Studies focused on cybersecurity as a profession find each year that skills in the area are rare, and expensive at that. This year is no different. While IT leaders are starting to take steps to mitigate this issue, organizations worldwide remain at risk for doing too little, too late.
Data in the 2019 (ISC)2 Cybersecurity Workforce Study indicates that the cybersecurity workforce must hire no less than 4 million professionals worldwide to close the skills gap and better defend organizations.
This reality is not unknown to CISOs and CIOs the world over. However, IT security spend is still low compared to other IT investments, according to a separate study by CyberEdge. Some 81% of organizations suffered at least one successful cyberattack, up from 78 percent the prior year, the study uncovered.
The market research firm has found that IT security consumes roughly 12.8 percent of the overall IT budget, up from 12.5 and 12.1 percent in the preceding two years. While the trend is certainly positive, cybersecurity skills are still lacking in major industries across the globe, especially in the healthcare sector where cybercriminals have been having a field day in the past year. And if the COVID-19 pandemic is any indication, the clock is ticking for critical infrastructures to act now.

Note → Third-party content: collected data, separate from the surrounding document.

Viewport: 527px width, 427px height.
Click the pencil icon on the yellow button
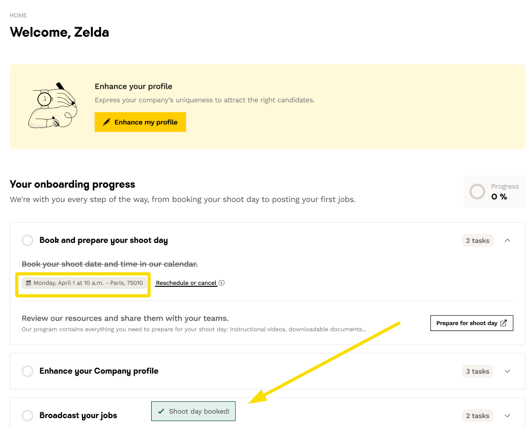(x=107, y=122)
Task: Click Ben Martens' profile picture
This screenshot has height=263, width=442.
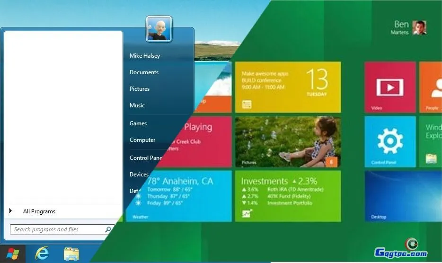Action: (x=419, y=27)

“A severe shortage of IT security talent is driving important changes in technology and practices,” CyberEdge researchers said, noting that 85 percent of organizations are experiencing a shortfall of skilled IT security personnel.
“Survey respondents cited ‘lack of skilled personnel’ as their biggest obstacle to adequately defending against cyberthreats. This crisis is leading to strong preferences for technologies that can increase the productivity of existing IT security teams,” the researchers said, enumerating solutions like advanced security analytics, as well as security products built on an Artificial Intelligence (AI) foundation.
There is some good news, too. IT leaders are starting to understand how to better distribute their tight cybersecurity budgets. The most sought-after technologies aimed at filling the skills gap in 2020 include next-generation firewalls and threat intelligence platforms and services. Furthermore, the vast majority of IT security professionals who haven’t received formal training would welcome it. And two-thirds of IT security professionals who haven’t yet achieved a security professional certification plan to get started in 2020.